======== Material to process

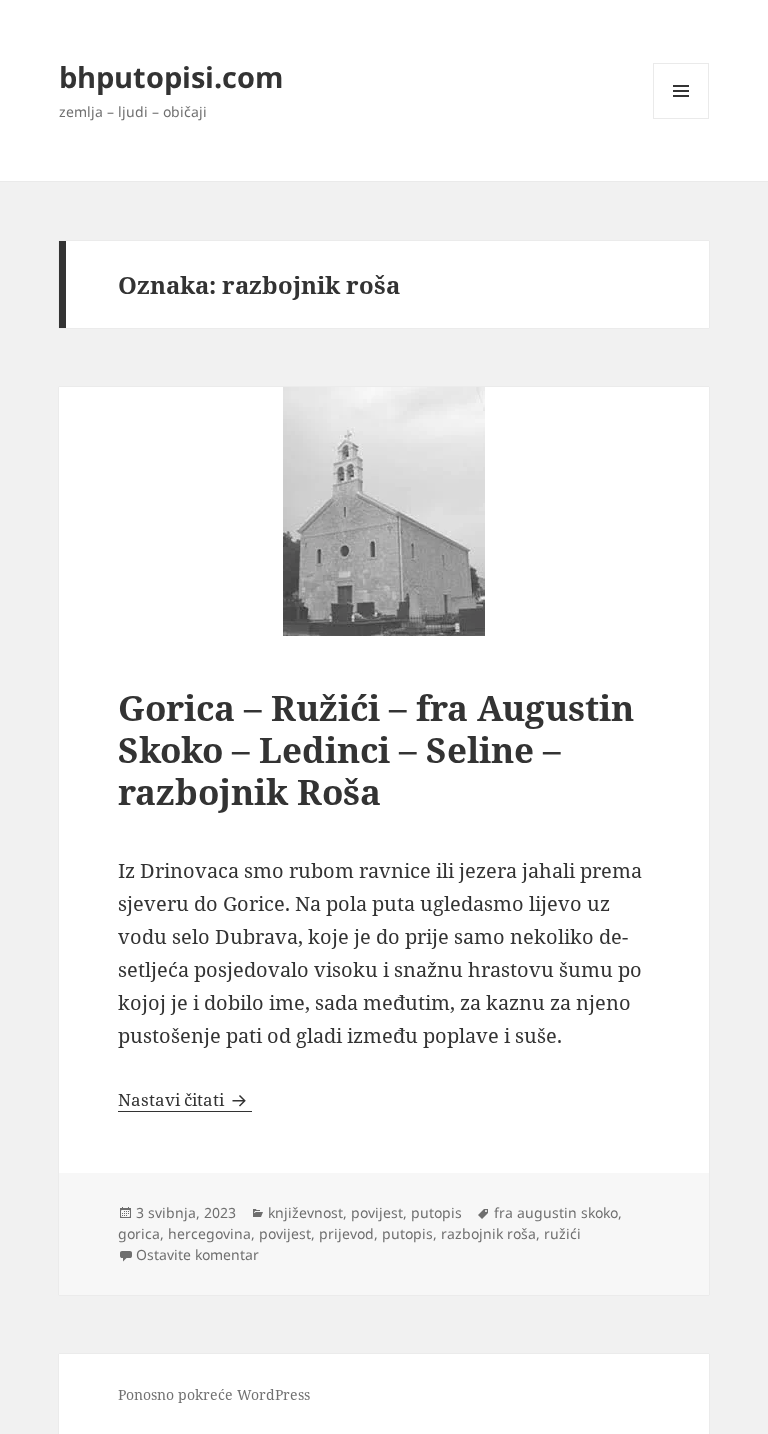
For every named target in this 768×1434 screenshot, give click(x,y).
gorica (139, 1233)
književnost (305, 1212)
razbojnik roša (488, 1233)
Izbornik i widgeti (681, 118)
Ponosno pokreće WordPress (214, 1394)
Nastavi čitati (185, 1099)
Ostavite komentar (197, 1254)
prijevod (346, 1233)
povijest (377, 1212)
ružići (562, 1233)
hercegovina (209, 1233)
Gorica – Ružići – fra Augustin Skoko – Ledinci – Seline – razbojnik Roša (376, 749)
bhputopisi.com (171, 76)
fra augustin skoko (556, 1212)
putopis (436, 1212)
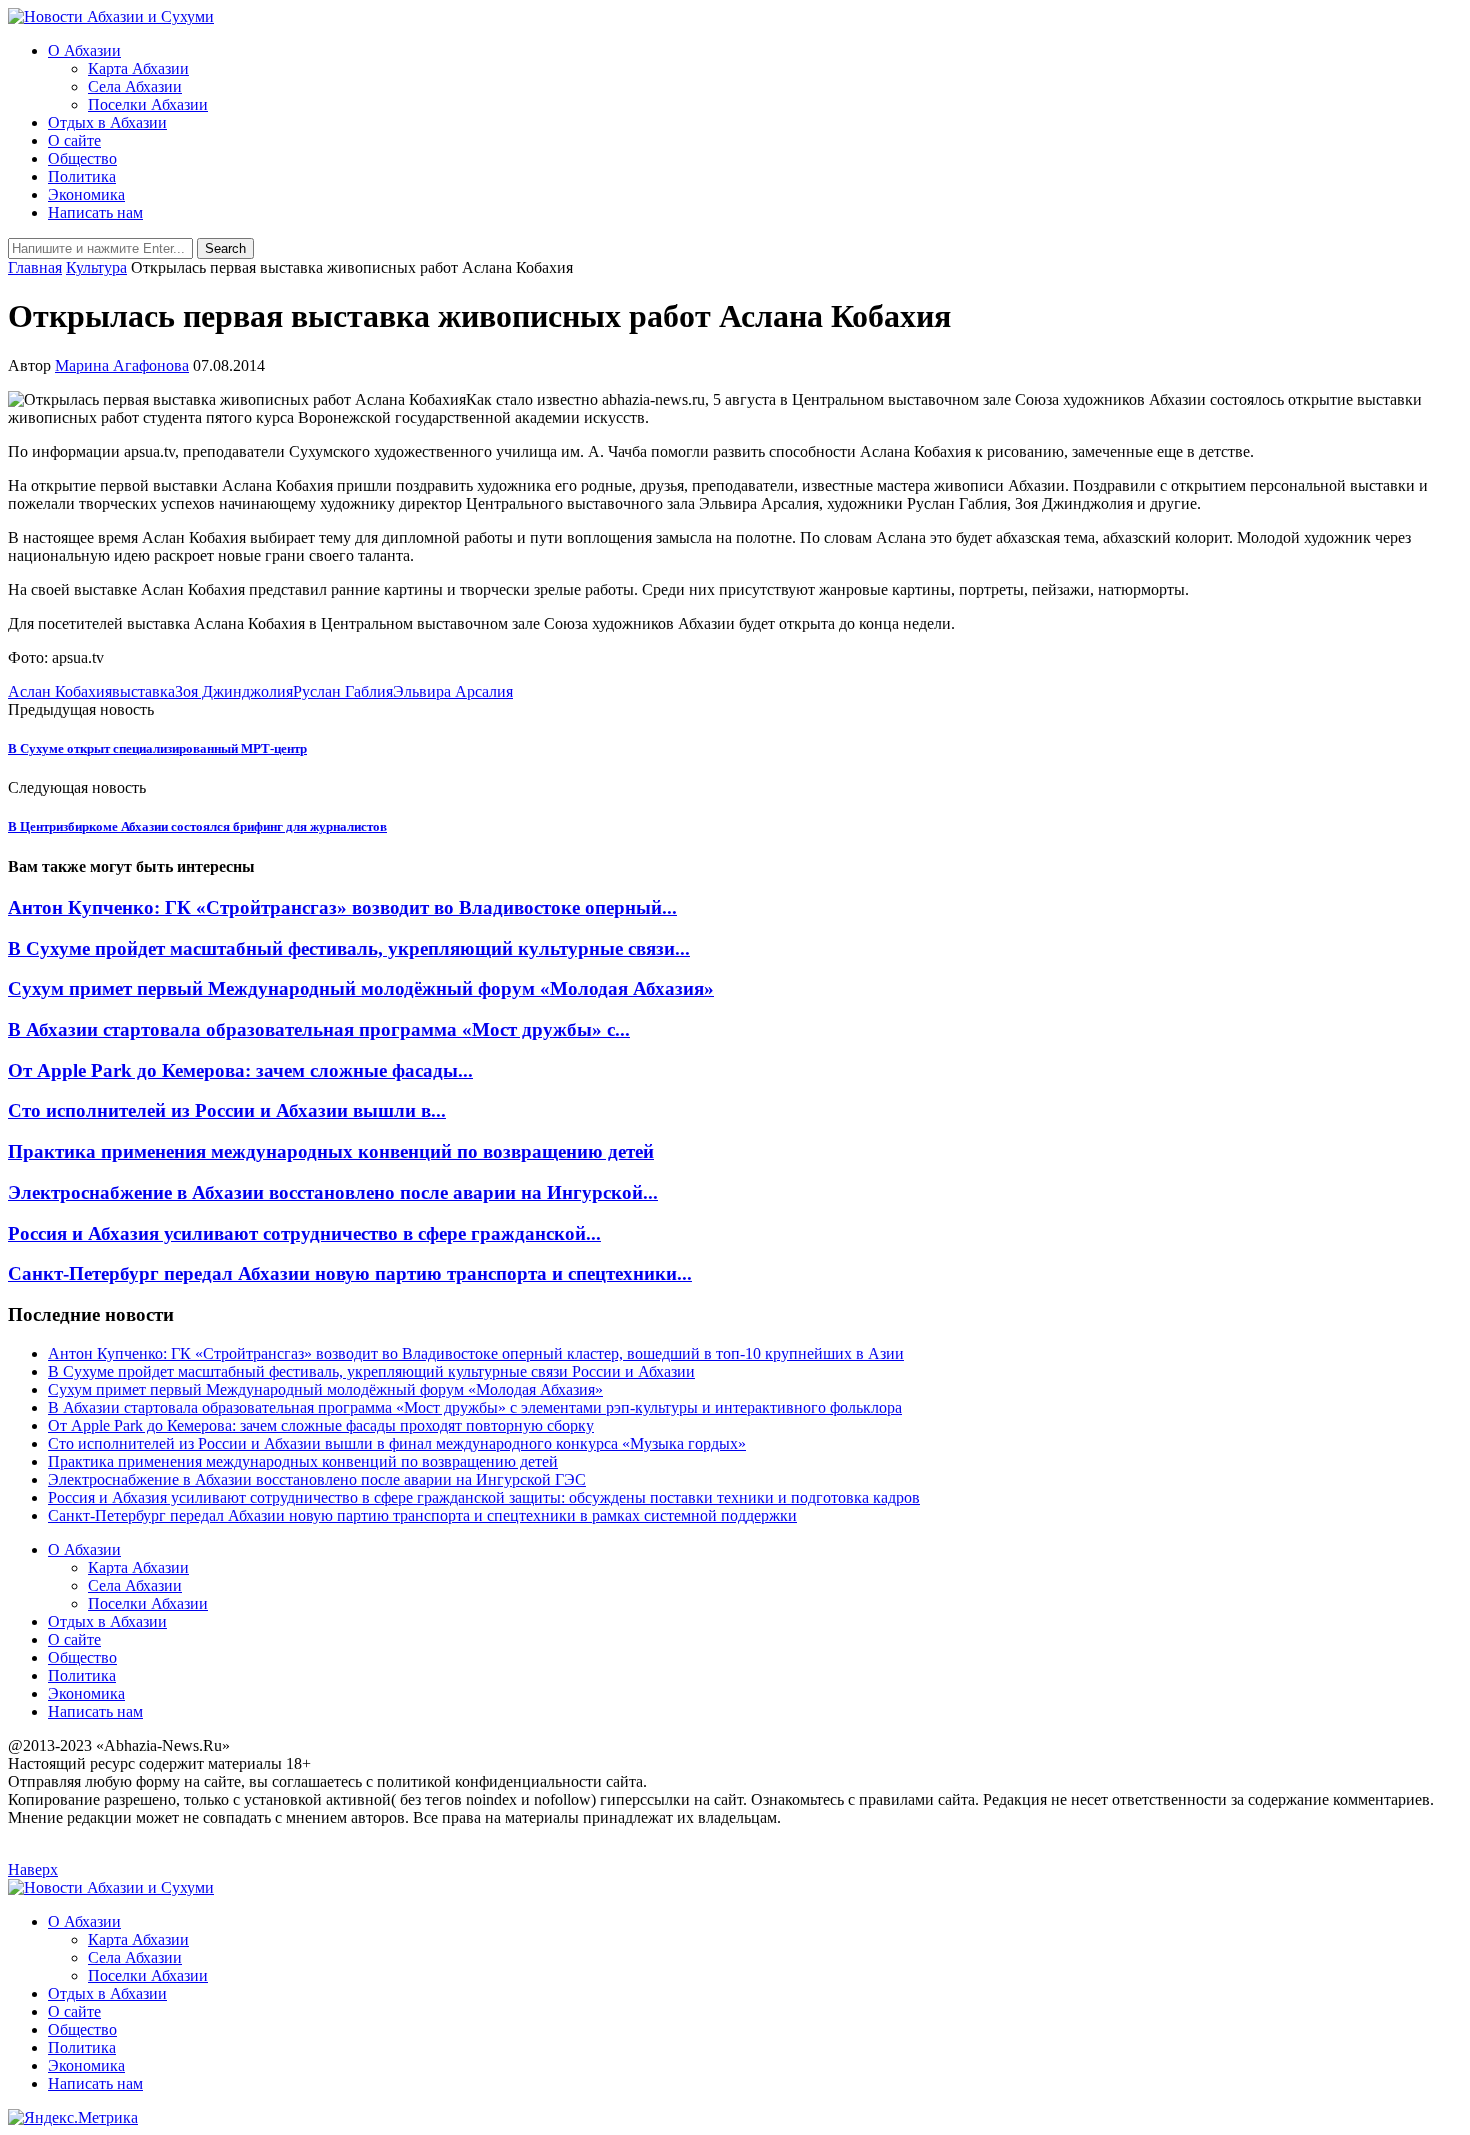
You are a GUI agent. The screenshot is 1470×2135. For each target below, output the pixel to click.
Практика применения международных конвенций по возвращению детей (331, 1151)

================

=== Assigned task ===
Transcribe only the lines from the line holding "ružići (562, 1233)" to the final line of the listing above. Keep them exact, include both ends, and skip the pictures.

=== Task output ===
ružići (562, 1233)
hercegovina (209, 1233)
Gorica – Ružići – fra Augustin Skoko – Ledinci – Seline – razbojnik Roša (376, 749)
bhputopisi.com (171, 76)
fra augustin skoko (556, 1212)
putopis (436, 1212)
You are a GUI agent. The screenshot is 1470×2135. For each target below, output the pixel to click.
Практика применения международных конвенций по возвращению детей (331, 1151)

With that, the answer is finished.